10Gen Mongo-db for Developers Week 5 - Aggregation Notes

The aggregate() function retrieves aggregate information.

Syntax information:

These aggregation operations are all accessible by way of the aggregate() method. While all examples in this document use this method, aggregate() is merely a wrapper around the database command aggregate. The following prototype aggregation operations are equivalent:
db.people.aggregate( <pipeline> )  
> db.people.aggregate( [<pipeline>] )  
> db.runCommand( { aggregate: "people", pipeline: [<pipeline>] } )
These operations perform aggregation routines on the collection named people. <pipeline> is a placeholder for the aggregation pipeline definition. aggregate() accepts the stages of the pipeline (i.e. <pipeline>) as an array, or as arguments to the method.

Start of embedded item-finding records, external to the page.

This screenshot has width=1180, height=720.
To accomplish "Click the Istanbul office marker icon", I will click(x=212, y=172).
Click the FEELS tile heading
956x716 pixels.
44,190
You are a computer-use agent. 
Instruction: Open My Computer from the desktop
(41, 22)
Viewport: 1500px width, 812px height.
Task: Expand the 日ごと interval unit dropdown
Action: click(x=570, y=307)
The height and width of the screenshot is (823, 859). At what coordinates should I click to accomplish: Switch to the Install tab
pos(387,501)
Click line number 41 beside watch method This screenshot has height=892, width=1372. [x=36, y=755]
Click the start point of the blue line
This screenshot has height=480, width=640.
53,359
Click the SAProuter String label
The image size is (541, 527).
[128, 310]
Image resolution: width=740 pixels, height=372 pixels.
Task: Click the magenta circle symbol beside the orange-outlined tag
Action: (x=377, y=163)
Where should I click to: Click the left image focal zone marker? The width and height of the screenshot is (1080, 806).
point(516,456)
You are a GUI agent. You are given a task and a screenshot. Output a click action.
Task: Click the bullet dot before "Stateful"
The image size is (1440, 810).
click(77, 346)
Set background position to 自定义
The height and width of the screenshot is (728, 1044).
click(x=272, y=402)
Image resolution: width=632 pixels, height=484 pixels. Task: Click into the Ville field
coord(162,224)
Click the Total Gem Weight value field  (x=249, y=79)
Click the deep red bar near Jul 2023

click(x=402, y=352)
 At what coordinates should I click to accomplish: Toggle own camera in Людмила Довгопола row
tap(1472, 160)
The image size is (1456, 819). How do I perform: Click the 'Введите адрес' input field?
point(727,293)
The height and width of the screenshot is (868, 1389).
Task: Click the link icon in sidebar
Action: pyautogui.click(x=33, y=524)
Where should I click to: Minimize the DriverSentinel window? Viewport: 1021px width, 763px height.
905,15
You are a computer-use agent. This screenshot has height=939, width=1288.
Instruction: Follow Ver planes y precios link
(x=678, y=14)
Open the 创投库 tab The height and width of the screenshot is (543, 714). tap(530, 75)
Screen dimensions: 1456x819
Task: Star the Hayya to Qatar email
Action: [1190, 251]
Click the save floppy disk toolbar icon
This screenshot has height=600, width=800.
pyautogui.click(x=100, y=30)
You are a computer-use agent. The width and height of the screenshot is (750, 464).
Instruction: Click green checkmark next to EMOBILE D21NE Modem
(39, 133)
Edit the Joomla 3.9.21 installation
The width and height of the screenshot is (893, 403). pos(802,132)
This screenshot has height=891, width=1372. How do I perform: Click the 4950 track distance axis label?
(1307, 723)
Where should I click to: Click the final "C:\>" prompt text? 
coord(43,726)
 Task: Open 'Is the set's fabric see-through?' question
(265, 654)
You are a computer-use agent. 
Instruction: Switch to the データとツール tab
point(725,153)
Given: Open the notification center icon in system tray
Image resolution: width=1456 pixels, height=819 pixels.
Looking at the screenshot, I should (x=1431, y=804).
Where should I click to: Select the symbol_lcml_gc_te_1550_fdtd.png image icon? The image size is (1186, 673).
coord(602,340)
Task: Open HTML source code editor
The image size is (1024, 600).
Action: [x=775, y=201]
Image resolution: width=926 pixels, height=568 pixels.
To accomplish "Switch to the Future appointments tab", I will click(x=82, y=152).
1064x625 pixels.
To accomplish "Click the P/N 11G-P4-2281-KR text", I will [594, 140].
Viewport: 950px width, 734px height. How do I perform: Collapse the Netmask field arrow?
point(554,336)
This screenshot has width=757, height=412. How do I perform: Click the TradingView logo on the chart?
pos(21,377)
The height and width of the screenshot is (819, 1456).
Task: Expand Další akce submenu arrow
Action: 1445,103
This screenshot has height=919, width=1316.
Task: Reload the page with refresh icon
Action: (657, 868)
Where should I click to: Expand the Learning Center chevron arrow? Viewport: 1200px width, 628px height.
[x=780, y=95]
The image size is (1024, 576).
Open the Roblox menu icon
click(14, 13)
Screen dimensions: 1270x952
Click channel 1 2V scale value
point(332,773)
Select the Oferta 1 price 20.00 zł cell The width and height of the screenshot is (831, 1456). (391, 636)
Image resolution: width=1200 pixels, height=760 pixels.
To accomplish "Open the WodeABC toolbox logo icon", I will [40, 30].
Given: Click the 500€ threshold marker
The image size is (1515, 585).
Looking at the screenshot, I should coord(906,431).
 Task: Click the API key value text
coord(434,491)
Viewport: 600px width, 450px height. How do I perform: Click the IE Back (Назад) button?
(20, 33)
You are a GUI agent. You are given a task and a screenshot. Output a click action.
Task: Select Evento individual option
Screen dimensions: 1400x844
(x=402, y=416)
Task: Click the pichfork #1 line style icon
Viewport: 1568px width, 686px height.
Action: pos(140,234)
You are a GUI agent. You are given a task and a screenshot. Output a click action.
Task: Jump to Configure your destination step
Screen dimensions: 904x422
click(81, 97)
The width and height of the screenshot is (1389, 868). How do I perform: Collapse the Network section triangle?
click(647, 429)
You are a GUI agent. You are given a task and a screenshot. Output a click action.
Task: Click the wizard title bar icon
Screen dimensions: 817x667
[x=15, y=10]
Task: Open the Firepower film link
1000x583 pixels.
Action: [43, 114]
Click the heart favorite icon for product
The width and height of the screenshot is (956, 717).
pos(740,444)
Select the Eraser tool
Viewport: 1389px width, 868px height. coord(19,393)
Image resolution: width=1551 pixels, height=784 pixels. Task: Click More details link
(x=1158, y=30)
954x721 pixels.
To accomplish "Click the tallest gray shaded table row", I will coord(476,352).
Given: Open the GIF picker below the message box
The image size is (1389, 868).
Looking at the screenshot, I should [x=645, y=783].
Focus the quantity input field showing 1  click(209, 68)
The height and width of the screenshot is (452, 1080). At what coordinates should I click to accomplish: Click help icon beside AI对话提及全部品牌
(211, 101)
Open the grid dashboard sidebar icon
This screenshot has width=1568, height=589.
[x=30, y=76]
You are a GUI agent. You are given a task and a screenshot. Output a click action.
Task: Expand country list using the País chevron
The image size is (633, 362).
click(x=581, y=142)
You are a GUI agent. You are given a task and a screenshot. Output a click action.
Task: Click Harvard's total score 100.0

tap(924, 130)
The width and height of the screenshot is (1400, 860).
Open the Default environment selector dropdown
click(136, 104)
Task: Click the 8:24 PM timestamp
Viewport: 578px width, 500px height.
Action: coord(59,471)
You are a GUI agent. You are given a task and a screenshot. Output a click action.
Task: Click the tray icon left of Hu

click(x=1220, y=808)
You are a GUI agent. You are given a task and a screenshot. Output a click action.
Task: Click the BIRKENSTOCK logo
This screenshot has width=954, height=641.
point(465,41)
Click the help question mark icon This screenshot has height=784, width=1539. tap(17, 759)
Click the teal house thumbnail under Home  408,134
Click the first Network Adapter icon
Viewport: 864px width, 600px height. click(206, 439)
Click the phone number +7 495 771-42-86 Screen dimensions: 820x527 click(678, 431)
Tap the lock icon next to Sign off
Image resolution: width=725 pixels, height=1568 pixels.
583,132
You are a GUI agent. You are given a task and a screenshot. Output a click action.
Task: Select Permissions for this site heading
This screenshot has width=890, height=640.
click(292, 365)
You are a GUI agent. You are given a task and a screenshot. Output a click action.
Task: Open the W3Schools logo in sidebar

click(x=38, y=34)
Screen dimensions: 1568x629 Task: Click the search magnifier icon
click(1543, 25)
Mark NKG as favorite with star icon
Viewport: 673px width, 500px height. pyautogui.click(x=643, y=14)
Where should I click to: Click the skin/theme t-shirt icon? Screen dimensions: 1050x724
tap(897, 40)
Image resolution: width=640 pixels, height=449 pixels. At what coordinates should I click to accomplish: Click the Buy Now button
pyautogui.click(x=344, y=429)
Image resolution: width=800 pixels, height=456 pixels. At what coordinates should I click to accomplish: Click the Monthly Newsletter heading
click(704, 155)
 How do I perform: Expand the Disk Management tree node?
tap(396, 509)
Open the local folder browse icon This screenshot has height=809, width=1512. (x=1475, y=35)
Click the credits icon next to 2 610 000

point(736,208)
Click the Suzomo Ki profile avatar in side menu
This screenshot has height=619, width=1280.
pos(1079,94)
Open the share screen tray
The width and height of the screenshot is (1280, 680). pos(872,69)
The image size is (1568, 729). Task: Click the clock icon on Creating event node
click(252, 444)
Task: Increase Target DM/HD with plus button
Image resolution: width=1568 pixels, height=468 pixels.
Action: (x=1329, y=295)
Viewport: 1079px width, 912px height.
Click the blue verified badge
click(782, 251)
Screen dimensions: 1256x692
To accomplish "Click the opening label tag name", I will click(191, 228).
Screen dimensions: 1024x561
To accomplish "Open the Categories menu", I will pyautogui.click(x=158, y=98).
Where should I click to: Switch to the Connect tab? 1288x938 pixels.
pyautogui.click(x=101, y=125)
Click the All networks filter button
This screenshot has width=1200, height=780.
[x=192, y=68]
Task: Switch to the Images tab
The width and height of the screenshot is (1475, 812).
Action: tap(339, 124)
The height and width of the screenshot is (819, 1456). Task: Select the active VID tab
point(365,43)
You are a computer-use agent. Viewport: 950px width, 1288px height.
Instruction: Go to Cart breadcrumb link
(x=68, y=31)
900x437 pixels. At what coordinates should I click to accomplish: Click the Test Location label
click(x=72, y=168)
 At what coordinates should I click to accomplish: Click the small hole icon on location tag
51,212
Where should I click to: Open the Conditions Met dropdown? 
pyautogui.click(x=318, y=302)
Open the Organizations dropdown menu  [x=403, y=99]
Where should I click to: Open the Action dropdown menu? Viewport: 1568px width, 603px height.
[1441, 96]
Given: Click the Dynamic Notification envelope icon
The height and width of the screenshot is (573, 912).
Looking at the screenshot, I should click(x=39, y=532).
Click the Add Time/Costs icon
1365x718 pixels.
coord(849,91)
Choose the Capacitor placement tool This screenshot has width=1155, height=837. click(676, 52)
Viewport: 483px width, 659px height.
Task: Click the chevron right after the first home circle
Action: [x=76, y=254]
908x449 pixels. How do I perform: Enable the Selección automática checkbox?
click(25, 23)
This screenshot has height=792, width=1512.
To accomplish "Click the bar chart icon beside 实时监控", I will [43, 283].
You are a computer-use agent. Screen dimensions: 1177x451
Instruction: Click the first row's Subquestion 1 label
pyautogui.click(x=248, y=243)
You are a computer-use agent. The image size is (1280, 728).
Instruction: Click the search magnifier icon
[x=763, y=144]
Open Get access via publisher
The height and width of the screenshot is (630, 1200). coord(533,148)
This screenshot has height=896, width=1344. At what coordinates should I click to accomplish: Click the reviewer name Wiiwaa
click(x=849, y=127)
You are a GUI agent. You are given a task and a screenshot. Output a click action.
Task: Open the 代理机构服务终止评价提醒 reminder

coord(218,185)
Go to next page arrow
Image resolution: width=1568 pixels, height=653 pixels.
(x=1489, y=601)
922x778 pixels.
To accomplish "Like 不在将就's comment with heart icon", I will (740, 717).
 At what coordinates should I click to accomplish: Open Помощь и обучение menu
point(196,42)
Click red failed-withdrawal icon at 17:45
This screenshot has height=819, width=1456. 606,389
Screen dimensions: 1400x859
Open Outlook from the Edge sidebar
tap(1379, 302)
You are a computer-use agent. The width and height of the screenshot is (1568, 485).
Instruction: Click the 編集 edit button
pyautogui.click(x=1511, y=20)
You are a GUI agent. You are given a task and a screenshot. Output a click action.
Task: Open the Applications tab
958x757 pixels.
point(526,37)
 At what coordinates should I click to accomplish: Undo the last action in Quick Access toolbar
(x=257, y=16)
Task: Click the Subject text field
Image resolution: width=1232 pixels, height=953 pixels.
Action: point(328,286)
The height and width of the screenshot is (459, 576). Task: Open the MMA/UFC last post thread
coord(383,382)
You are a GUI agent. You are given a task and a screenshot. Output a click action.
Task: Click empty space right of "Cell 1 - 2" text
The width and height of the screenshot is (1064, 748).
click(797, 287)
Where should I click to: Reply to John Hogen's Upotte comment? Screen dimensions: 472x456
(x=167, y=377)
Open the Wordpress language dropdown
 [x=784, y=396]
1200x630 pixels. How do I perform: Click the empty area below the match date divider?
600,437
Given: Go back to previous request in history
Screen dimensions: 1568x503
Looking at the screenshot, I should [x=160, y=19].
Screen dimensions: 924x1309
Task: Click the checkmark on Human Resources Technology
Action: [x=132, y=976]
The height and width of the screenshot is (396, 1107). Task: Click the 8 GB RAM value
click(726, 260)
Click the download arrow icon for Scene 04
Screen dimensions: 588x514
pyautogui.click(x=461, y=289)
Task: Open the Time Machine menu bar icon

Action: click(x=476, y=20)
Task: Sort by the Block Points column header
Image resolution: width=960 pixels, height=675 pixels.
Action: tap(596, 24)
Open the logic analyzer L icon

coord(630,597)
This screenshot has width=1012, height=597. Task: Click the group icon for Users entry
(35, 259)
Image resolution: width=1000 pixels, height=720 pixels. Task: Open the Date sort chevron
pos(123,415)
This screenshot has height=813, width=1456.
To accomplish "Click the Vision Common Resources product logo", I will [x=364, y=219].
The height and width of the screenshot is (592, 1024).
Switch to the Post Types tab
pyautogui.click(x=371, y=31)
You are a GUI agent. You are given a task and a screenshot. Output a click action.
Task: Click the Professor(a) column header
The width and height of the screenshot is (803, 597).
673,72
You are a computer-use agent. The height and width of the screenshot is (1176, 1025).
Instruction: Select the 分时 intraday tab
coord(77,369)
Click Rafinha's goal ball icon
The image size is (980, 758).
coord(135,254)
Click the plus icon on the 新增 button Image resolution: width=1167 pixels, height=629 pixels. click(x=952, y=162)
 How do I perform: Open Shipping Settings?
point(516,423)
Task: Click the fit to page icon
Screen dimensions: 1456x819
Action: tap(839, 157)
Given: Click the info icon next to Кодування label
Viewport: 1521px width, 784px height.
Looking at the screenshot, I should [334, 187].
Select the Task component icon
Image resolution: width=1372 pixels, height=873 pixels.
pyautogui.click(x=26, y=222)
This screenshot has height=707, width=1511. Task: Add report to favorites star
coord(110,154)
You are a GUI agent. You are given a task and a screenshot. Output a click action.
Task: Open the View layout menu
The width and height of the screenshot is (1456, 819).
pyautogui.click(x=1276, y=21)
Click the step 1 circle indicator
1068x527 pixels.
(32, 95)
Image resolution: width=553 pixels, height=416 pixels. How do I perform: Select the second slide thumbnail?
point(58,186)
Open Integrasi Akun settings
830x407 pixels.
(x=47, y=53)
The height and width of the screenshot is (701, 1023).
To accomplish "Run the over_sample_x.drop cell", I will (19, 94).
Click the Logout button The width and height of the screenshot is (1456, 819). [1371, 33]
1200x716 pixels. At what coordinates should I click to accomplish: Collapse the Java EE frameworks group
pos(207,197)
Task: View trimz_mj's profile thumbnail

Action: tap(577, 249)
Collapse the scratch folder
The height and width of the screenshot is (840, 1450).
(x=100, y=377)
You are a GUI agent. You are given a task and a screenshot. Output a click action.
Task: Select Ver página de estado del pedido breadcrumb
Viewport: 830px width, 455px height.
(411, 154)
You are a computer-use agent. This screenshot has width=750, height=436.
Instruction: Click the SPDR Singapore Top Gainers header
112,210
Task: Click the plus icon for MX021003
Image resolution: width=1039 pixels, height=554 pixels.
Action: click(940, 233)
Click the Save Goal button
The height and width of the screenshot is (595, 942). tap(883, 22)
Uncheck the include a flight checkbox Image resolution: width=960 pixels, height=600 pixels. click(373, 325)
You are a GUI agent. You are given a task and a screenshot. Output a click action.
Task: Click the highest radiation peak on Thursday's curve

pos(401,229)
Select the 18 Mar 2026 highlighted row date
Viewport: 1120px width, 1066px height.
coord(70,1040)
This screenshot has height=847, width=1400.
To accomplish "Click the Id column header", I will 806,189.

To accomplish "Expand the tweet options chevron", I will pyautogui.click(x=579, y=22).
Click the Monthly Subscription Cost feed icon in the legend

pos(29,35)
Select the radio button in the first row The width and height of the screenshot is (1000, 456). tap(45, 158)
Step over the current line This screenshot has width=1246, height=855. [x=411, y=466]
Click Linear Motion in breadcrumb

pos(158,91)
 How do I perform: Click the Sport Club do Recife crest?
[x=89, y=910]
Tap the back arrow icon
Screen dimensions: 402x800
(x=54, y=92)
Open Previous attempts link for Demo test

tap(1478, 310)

The Aggregation Pipeline in Mongo-db

Mongo uses a pipe system similar to the unix world. Collections are piped through the pipeline document by document to get a result set. There is a $project stage, a $match stage, a $group stage, a $sort stage, a $skip stage, a $limit stage, and an $unwind stage. Each of the items in the array passed to the aggregate() function is a stage.

$project selects which keys you are interested and allows you to "reshape" the document. Project produces documents on a 1:1 basis. $project is used to include fields from the original document, insert computed fields, rename documents or create and populate fields that hold sub-documents.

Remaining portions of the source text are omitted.